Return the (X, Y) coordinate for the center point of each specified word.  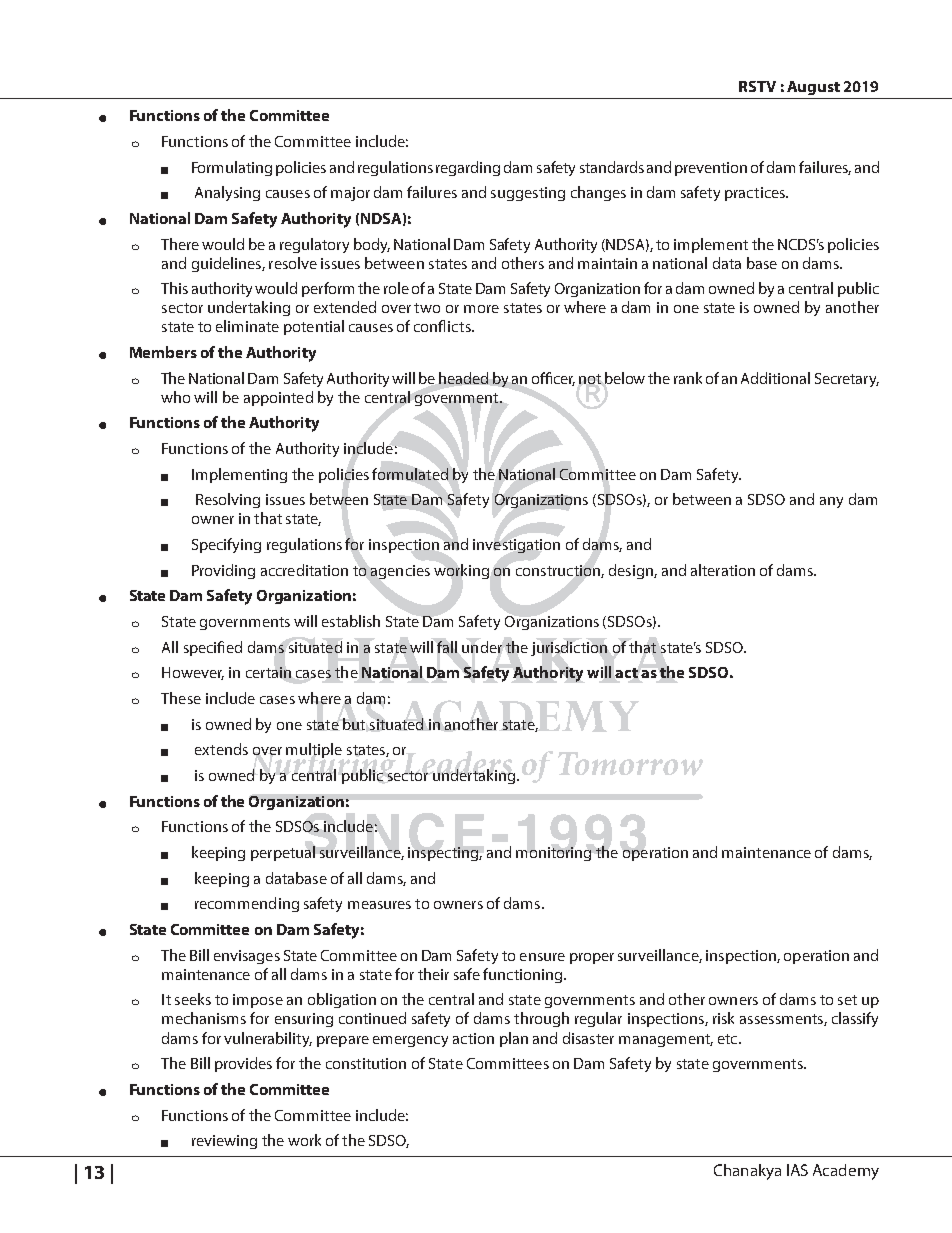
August (813, 88)
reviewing (224, 1142)
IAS (797, 1170)
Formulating (232, 168)
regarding (468, 168)
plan (514, 1039)
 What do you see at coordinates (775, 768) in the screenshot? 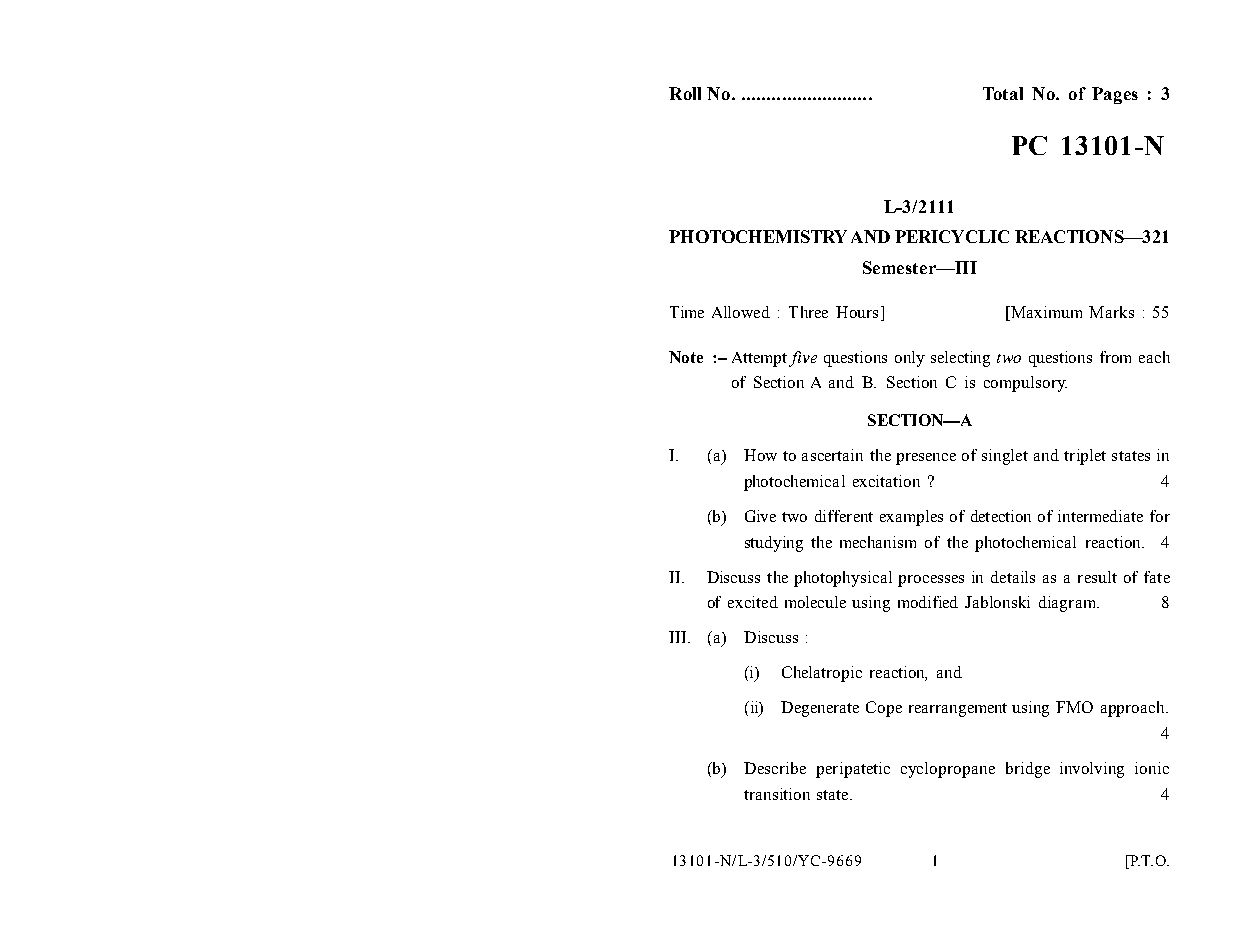
I see `Describe` at bounding box center [775, 768].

────

DIRECTION: Rewrite all of the entries above, replacing "center point" with "midpoint" and keeping everything else the same. Leave the pictures out of your answer.

THE RESPONSE:
Return the (X, Y) coordinate for the midpoint of each specified word.  
August (813, 88)
reviewing (224, 1142)
IAS (797, 1170)
Formulating (232, 168)
regarding (468, 168)
plan (514, 1039)
 What do you see at coordinates (775, 768) in the screenshot? 
I see `Describe` at bounding box center [775, 768].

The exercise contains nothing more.